Tefferi stressed that current approved JAK inhibitors like ruxolitinib, fedratinib, pacritinib, and momelotinib can reduce spleen size and alleviate constitutional symptoms, but they rarely extend survival.

“Of these options, momelotinib shows some advantages for anemic patients by potentially reducing transfusion needs, while ruxolitinib demonstrates a comparatively favorable side effect profile,” he said. “The treatment approach for myelofibrosis should be based on established prognostic scoring systems like DIPSS-plus or MIPSSv2.”

Recent clinical trials have investigated combination therapies such as JAK inhibitors with navitoclax or pelabresib.

While these show improved clinical responses in some measures, Tefferi noted that their study designs leave questions about their place in treatment guidelines and definitive evidence for survival extension or disease modification remains insufficient.

Despite recent enthusiasm about these experimental approaches, Tefferi remains unconvinced that they represent true breakthroughs.

"When I see a patient with myelofibrosis, I ask myself is my primary goal to improve survival?

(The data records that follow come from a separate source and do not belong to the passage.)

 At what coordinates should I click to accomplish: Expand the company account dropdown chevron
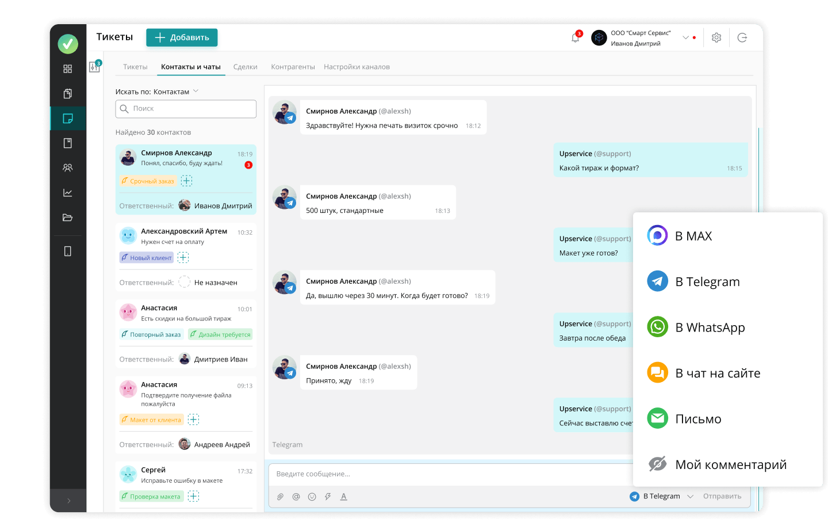(x=685, y=38)
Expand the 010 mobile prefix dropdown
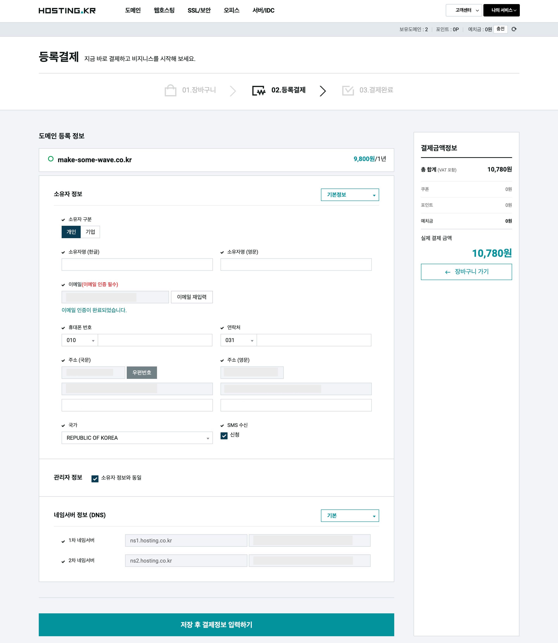This screenshot has height=643, width=558. [80, 340]
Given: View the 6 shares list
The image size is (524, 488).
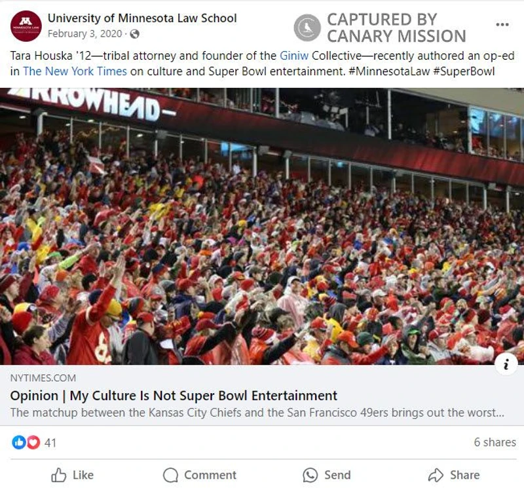Looking at the screenshot, I should pos(495,442).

If yes, then I focus on transplant," he said. "Stem cell transplantation remains the only option for meaningful disease modification—the only path to prolonging survival or achieving a cure."

For those who cannot undergo transplantation due to age or other health issues, symptom management becomes the focus. But even here, Tefferi approaches clinical trials with caution.

"I always ask would I take this drug myself? Would I enroll myself in this clinical trial? If not, why would I do that to a patient?" he said, emphasizing that many trials serve drug development goals rather than patient needs. "I focus on the patient first—not whether they match a trial protocol."

For low-risk patients or those with contraindications to transplantation, the standard approach focuses on JAK inhibitor therapy for symptom control.

Tefferi noted that newer options like momelotinib or pacritinib offer advantages for patients with low platelet counts or anemia, providing additional tools for managing challenging cases.

As the interview concluded, Dr. Tefferi reflected on what he sees as a disconnect between current treatment trends and patient needs.

"MPN treatment is always about selecting 'which patient to treat' first," he said. "Whatever medication you give might not cause issues in the next five years—but it could lead to serious problems 30 years down the line.”

These are long-lived patients and physicians need to consider what could happen when these patients reach their 60s, not just when the patients are in their 30s or 40s, he added.

His message to the hundreds of hematologists gathered at the ICKSH 2025 was clear.

"Especially for PV and ET patients, unnecessary side effects from treatment can be more harmful than the disease itself,” he said.